I am a firm believer that although some students may fail under the constraints of formal education, those same students may continue to learn and succeed with the aid of alternative learning provided throughout our society. Dr. Gardner states that “Human beings have tremendous capacities to learn and develop, as can easily be seen if one watches a child actively exploring his environment during the first years of life.” (Gardner, 2004, 249) I am completely in agreement with Dr. Gardner but question the cause of limiting a person’s capacity for learning as they mature. What in human nature, society, or education prevents children from continuing to learn at the same capacity as their first year of life? In my opinion, the structure of education places the constraints of students’ ability to learn. This opinion is backed by Dr. Gardner who points out that “educators should exploit the cognitive and affective powers of the five-year-old mind (an energetic, imaginative, and integrating kind of learner) and attempt to keep it alive in all of us.” (Gardner, 2004, 250)
Dr. Gardner proposes four reforms to assist in the improvement of the educational system. The first deals with how students are assessed, the second is concerned with the quality of curriculum, the third addresses teacher practices in the classroom, and the final component is community support. Although my opinions are somewhat mixed with Dr. Gardner’s critique of the educational system, my opinions are in complete agreement with Dr. Gardner’s educational reform. Assessment is critical to any program, including the educational system. Standardized testing is a poor evaluation due to the fact that it is only measuring the student’s ability to regurgitate information. Building portfolios as mentioned by Dr. Gardner is a much truer evaluation of students’ ability because it would allow students to problem-solve, use creativity, and have a deeper understanding of the information presented in class. As stated by Dr. Gardner, “unless the accompanying curriculum is of quality, the assessment has no use.” (Gardner, 2004, 254) Both the second and third reforms dealing with curriculum and teachers are related to one another. Although Dr. Gardner does not go into great detail about improving the quality of the curriculum, he does note that professional development is critical for teachers to improve the quality of teacher practices in the classroom. I am a firm believer that professional development is necessary for teachers to continue to improve in their professions as well as introduce new ideas, information, and technology that may help teachers improve the quality of learning in their classrooms. The fourth and final reform addresses the need for community support. Dr. Gardner calls for the local communities to be active in the schools. I think this is very important when motivating students for the future as well as introducing real-world applications for information taught in the classroom.
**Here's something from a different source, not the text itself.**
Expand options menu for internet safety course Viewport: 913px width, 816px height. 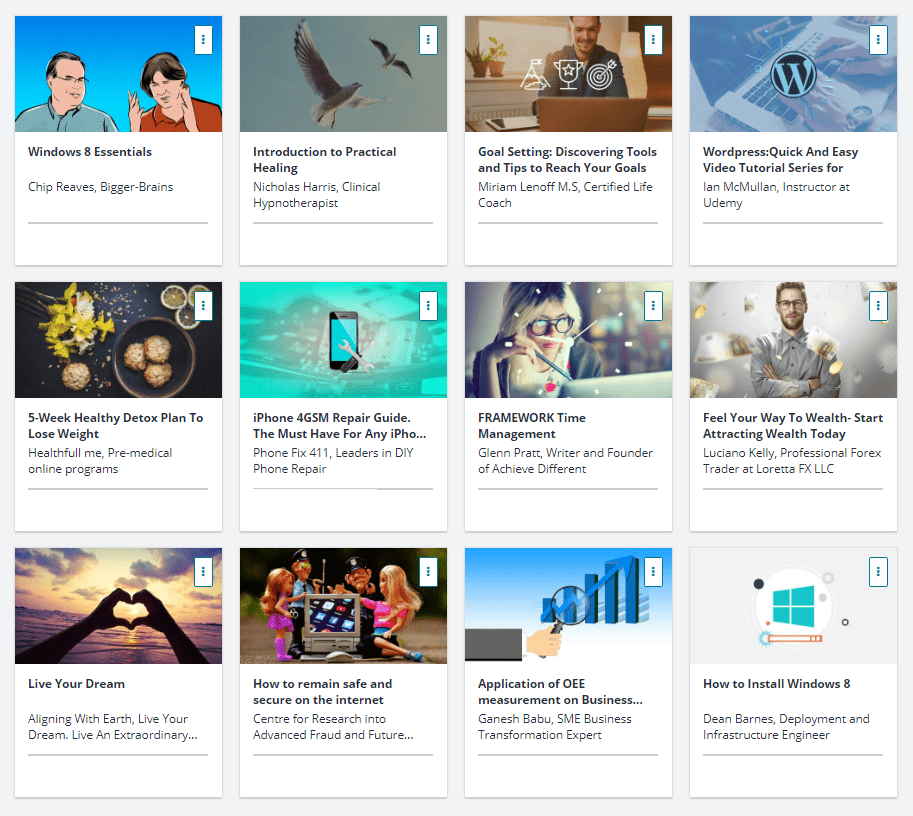tap(428, 572)
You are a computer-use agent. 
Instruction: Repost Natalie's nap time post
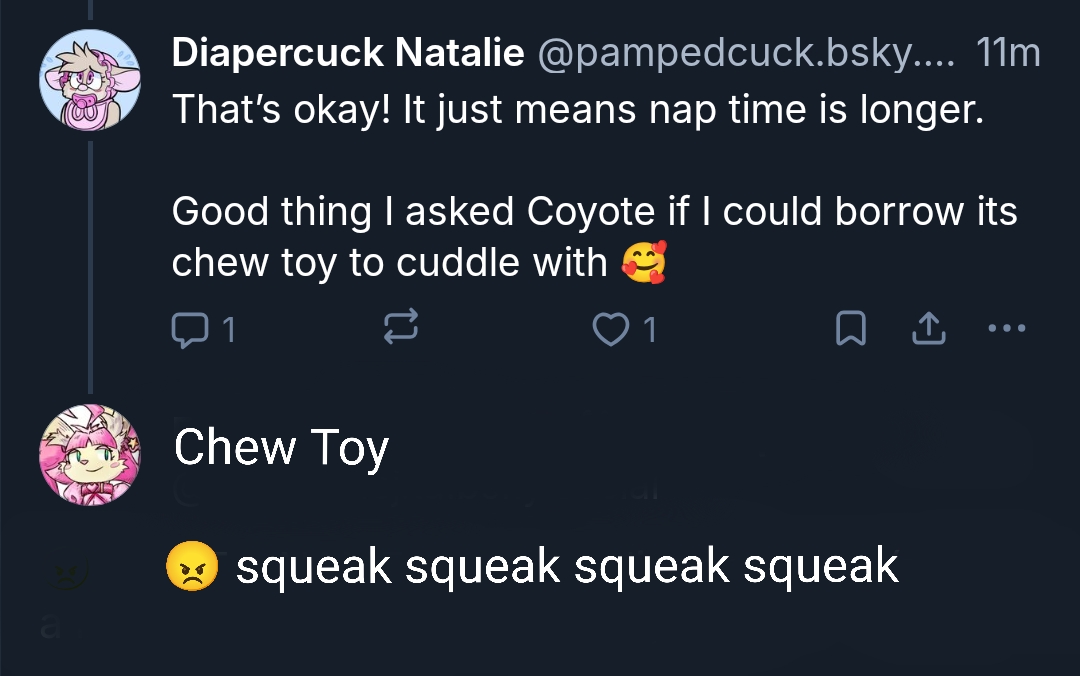[400, 329]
With the need to improve education and trainings, many have turned to technology as an effective learning tool. Simulations and video games are currently being utilized in school classrooms, businesses, military, museums, flight training, and NASA. The potential benefits of video games and simulations include improved reading skills, logical thinking, observation skills, vocabulary development, problem solving, and strategy planning. With such a diversified demand for simulations and educational video games, many software companies have recently risen to the challenges to offer programs to fit any need.